Ya no circulan las multitudes bulliciosas ni los trasnochados que salían de cenar a la madrugada. Imposible pensar en el turismo o en la visita de una celebridad famosa. Los locales derruidos esfuman la esperanza, aunque es lo último que se pierde. La vuelta a la actividad de la calle Necochea tiene sabor a milagro. Pero, se sabe, de ilusión también se vive.
Allí están los letreros oxidados, las luces de colores que ya no encienden.

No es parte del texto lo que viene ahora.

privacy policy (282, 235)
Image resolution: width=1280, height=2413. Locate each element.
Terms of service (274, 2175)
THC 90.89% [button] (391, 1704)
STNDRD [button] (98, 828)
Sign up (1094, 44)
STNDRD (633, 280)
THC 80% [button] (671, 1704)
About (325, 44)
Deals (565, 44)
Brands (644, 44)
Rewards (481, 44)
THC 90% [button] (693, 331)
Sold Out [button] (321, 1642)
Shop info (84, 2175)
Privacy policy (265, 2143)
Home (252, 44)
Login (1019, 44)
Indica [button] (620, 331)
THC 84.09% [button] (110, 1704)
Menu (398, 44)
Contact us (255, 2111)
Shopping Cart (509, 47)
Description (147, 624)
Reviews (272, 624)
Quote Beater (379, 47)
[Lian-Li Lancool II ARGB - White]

Entre los restos primitivos de lo que fuera una cantina aún persiste sobre el piso una guirnalda de la que pende un letrero de “Feliz cumpleaños”. Más allá, una pareja de roedores, amo y señores del lugar, transita la vereda con autoridad. Por las noches ya no se escucha la risa de la gente. Ahora, el silencio puede ser interrumpido por el estruendo del tiro de un arma de fuego arrojado para intimidar en esta geografía urbana deteriorada. Las cantinas de La Boca desaparecieron y este rincón de la ciudad tan cercano y tan lejano parece vivir la acefalía del olvido y la desidia. Tan a la vista y tan invisible a la vez, sufre la ignominia de ya no ser.